_EXERCISE REQUIREMENTS_
Having located "This screenshot has height=924, width=1311." in the listing below, write out its line and every following line exactly, last line included, without the pictures.

◇ ◇ ◇ ◇

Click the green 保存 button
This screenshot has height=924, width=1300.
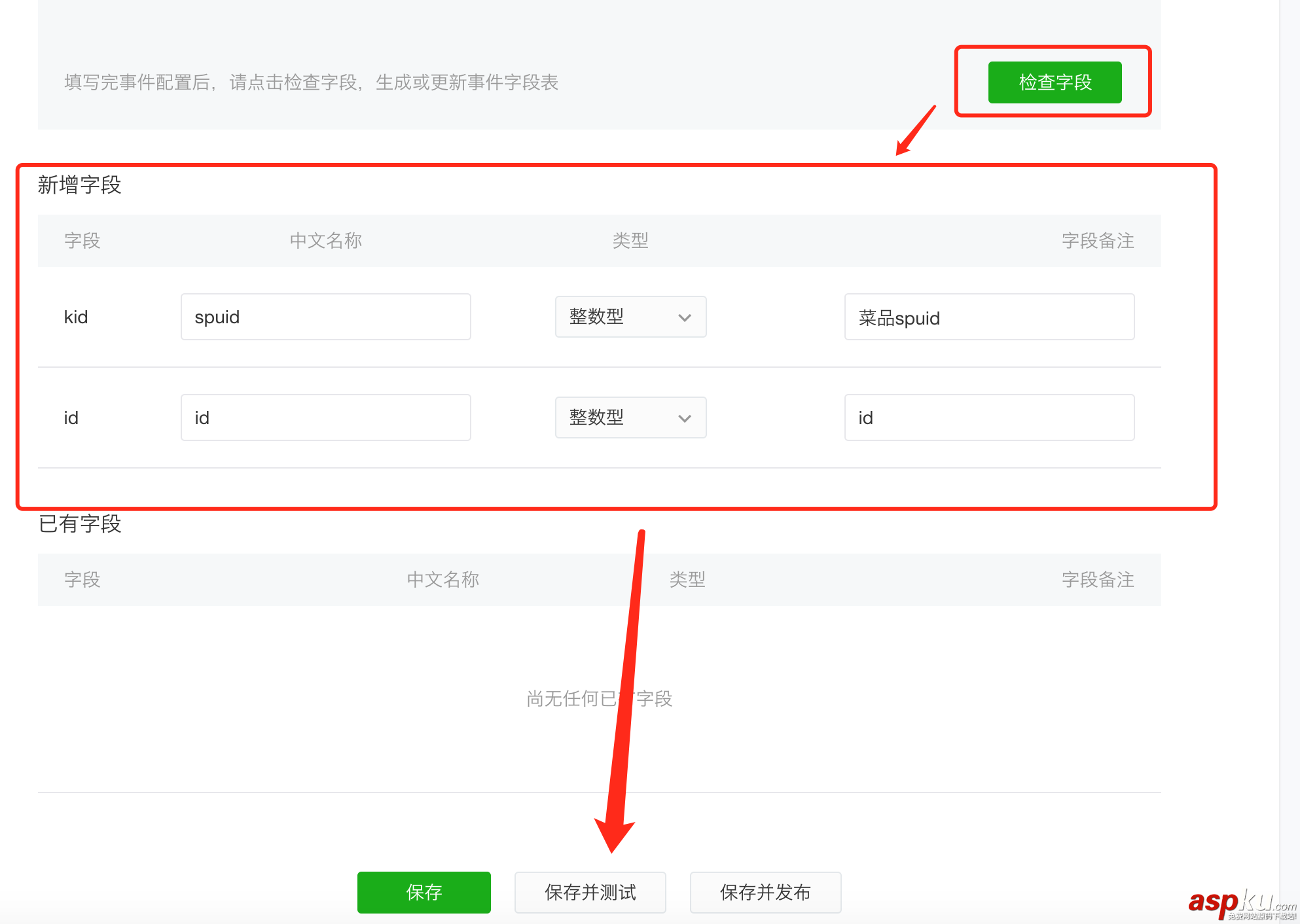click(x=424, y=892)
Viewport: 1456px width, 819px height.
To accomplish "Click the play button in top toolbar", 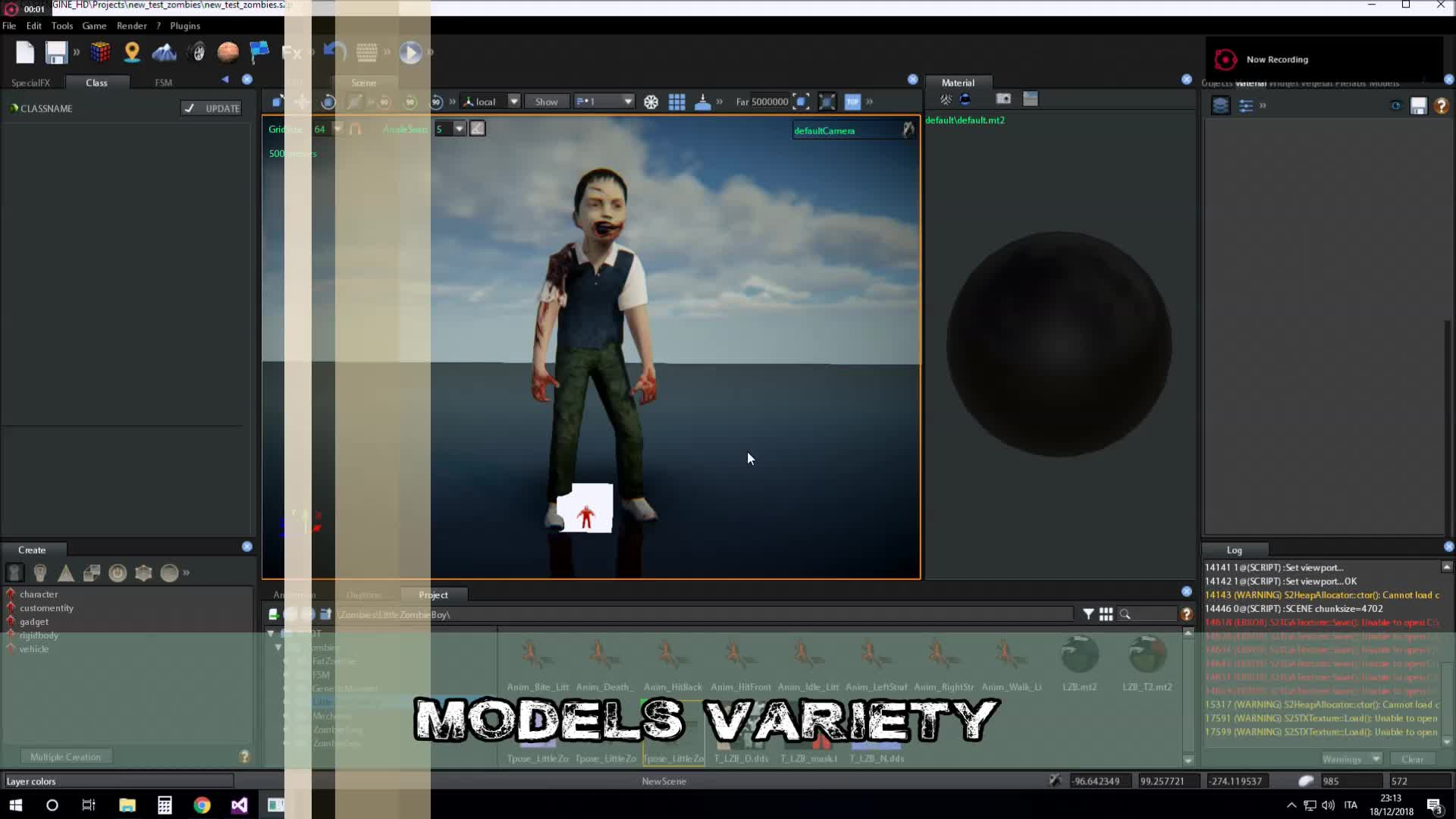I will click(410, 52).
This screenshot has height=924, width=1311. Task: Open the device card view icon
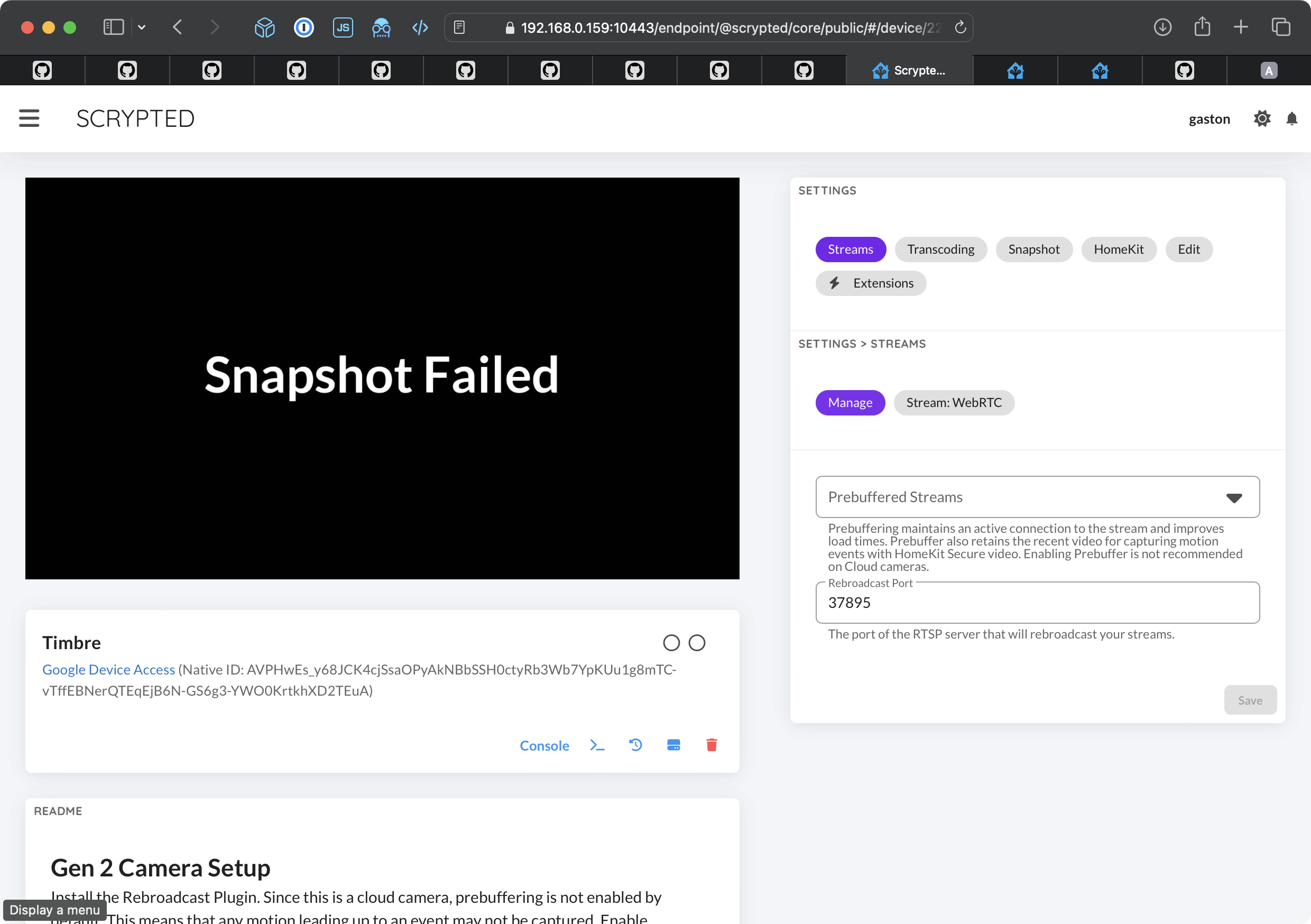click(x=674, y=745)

◇ ◇ ◇ ◇

_ANSWER TO THIS EXERCISE_
This screenshot has height=924, width=1311. Task: Open the device card view icon
click(x=674, y=745)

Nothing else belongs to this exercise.